« La communication, ce n’est pas mon monde »

 2001 
rejoint le groupe Hewlett-Packard à Grenoble

 

 2010 
conseiller régional de Rhône-Alpes

 

 2011  
licencié pour avoir refusé de mettre en place un plan de délocalisation

 

 2014 AVRIL 
élu maire de Grenoble

 

 2014 NOVEMBRE 
non-renouvellement du contrat d’affichage

 

Éric Piolle
Maire de Grenoble

 

La fin du contrat JCDecaux, en 2014, traduit-elle votre rapport à la communication ?
C’était l’occasion de mettre en acte notre projet politique : la transformation de l’espace public en espace de rencontres et de projets. Nous avons eu 99,9 % de retours positifs de la part de la population. Les annonceurs nous ont dit qu’ils avaient d’autres canaux de communication à exploiter. Finalement, c’est comme l’arme nucléaire : si tout le monde se désarme en même temps, il n’y a plus de problème.

 

Est-ce que c’est votre meilleur coup de communication ?
Nous ne l’avons pas pensé comme tel. Nous avions pensé la réduction de la publicité sur l’espace public. En revanche, nous avons été surpris par l’ampleur qu’a prise cette affaire  dans les médias. 

 

Vous aviez pourtant fait la promotion de cette décision…
Nous avions fait un communiqué de presse, comme à chacune de nos actions. Rien de plus. La preuve : nous l’avions annoncé le jour de la finale de la coupe Davis, à laquelle j’assistais, à Lille. J’ai dû faire les interviews par téléphone toute la journée.

 

Un souvenir de communication raté ?
Sur un plateau de télévision, j’ai dit que j’allais revendre les caméras de vidéo surveillance e Grenoble, à Nice.

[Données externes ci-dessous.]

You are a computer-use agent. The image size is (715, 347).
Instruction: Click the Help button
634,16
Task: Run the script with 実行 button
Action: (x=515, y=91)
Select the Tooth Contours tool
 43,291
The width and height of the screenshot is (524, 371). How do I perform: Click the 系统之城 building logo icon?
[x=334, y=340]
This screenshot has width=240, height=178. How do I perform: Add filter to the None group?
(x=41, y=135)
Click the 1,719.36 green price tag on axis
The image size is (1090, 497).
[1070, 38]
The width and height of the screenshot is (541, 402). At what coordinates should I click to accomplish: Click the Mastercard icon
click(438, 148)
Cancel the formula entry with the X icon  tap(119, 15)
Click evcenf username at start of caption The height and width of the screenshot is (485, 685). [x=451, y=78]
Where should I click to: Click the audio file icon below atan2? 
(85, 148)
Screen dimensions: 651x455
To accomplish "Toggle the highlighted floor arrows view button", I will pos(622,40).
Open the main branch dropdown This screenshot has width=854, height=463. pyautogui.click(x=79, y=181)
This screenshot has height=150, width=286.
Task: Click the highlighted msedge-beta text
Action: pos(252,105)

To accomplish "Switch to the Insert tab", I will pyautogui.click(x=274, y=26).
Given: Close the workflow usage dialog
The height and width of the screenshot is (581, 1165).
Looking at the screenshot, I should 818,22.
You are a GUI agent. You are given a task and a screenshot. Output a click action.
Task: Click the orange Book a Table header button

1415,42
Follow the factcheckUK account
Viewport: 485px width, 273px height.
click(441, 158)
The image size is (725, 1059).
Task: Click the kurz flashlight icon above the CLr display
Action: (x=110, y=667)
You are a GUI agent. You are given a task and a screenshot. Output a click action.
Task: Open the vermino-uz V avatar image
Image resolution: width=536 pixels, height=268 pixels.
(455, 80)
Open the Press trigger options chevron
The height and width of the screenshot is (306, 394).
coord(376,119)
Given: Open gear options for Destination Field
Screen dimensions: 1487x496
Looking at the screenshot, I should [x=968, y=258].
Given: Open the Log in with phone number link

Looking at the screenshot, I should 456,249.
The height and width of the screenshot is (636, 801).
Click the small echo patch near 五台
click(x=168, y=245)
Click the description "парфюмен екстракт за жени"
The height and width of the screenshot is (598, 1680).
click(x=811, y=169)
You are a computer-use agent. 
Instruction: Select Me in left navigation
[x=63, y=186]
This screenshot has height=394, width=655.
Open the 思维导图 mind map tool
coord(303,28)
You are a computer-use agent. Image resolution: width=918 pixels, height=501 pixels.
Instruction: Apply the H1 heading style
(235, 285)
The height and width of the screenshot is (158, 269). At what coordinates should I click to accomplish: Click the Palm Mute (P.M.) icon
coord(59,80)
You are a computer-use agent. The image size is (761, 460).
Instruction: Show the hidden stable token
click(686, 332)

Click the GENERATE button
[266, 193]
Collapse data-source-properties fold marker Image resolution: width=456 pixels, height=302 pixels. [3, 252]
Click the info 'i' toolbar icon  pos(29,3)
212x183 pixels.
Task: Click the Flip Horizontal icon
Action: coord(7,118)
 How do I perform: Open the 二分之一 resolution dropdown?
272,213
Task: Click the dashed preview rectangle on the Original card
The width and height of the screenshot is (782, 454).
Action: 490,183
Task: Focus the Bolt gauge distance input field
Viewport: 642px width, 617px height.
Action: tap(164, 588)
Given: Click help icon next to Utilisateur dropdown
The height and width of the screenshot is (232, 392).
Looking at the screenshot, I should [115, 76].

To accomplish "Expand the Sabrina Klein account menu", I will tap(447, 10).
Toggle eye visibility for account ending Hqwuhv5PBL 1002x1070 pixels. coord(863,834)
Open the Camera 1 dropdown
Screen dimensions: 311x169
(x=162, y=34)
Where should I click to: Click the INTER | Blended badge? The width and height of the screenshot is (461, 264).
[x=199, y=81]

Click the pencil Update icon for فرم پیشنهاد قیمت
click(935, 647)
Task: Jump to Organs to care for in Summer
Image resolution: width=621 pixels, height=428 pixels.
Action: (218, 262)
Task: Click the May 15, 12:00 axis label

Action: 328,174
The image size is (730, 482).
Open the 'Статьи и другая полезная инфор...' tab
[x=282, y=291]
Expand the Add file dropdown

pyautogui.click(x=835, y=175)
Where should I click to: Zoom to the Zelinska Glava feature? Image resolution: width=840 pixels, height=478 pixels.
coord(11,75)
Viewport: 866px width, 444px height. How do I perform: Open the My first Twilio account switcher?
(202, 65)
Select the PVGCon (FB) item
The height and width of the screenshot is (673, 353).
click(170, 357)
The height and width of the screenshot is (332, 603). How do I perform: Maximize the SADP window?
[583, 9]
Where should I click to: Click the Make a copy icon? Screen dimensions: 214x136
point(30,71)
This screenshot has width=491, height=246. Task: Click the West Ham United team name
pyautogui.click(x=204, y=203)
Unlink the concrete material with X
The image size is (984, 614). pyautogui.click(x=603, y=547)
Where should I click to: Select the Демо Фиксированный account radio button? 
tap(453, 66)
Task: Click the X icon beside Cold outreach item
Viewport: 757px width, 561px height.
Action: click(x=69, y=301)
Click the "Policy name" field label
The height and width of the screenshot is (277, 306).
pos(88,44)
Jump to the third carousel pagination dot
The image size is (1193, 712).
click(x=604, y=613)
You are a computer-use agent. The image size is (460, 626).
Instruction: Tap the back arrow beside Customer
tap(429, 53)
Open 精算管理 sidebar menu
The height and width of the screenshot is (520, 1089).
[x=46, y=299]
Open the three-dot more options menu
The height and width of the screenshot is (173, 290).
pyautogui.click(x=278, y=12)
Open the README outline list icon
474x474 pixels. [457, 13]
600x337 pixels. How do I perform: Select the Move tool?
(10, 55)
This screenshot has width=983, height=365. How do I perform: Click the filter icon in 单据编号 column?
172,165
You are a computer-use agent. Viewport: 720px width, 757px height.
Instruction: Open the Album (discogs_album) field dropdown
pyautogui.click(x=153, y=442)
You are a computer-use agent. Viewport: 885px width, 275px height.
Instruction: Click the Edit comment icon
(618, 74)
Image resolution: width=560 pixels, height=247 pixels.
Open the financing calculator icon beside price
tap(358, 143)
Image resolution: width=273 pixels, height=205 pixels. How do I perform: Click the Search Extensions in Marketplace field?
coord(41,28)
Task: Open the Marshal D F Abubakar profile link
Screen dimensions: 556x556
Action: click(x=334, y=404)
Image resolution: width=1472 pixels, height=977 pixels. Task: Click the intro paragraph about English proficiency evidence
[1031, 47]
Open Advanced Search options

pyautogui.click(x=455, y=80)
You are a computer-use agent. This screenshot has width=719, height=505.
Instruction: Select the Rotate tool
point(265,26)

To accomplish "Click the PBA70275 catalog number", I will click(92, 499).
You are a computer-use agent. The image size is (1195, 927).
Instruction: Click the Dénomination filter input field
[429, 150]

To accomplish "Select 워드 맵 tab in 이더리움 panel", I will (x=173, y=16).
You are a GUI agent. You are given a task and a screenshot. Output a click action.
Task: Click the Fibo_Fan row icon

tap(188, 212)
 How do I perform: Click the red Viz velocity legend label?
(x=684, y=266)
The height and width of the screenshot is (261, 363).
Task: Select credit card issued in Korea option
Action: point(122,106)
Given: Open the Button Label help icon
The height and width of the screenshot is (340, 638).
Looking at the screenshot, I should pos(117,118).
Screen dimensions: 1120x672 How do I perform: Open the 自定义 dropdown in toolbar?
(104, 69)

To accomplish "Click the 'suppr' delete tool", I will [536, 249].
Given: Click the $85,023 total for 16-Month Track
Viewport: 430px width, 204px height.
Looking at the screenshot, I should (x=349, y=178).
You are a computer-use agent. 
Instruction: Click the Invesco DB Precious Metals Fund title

C’était une boutade. Sauf que le lendemain, un 1er avril, France 3 réalise un micro-trottoir sur le sujet… Deux jours plus tard, l’information est reprise par France 2, qui n’avait pas compris que c’était une blague, et là tout s’emballe. 

 

Vous êtes considéré comme un bon communicant. Qui vous conseille ?
Je n’ai pas d’aide, autre que celle de mon équipe. La communication, ce n’est pas mon monde. Je viens de la sphère privée où on a du temps pour développer ses arguments, et où on s’adresse à des gens a priori intéressés. J’ai donc appris sur le tas à structurer ma pensée, mon vocabulaire, pour que mon message passe en 50 secondes. 

 

Que veut dire être un bon communicant pour un élu ?
L’objectif est de réussir à parler au plus grand nombre. Il faut donc avoir un goût pour cela. Pour un maire ancré dans la vie quotidienne, il faut diversifier les canaux de communication. On ne touche pas les mêmes personnes avec un tweet ou lorsqu’on est présent dans Le Dauphiné Libéré, ou sur une télévision nationale. 

 

Quelles relations entretenez-vous avec les journalistes ?
Je réponds aux demandes sur lesquelles j’ai quelque chose à dire. Je refuse par exemple de prendre la parole sur les faits divers. Je n’ai pas de méfiance, mais je ne cherche pas à développer d’intimité non plus. Je n’en ressens pas le besoin.

 

C’est important que Grenoble soit présente régulièrement dans les médias ?
La ville de Grenoble a besoin d’exposition nationale. Il faut donner à voir ce que nous faisons. Il se trouve que notre singularité politique intrigue. Nous sommes donc plus sollicités qu’une autre ville de la même taille. Tant mieux.

 

Quelle image voulez-vous donner à Grenoble ?
Grenoble avait une double image. Celle construite et véhiculée par les élus d’une ville high-tech, et celle d’une commune aux problèmes d’insécurité et de pollution. Nous cherchons à développer une image plus large de la ville. Notre capacité d’innovation vient du fait que les gens viennent de partout et se mélangent peut-être ici plus qu’ailleurs. Ils génèrent de l’innovation technique et sociale. C’est cela, et la richesse patrimoniale de Grenoble, que l’on a mis en avant lors de l’anniversaire des Jeux Olympiques.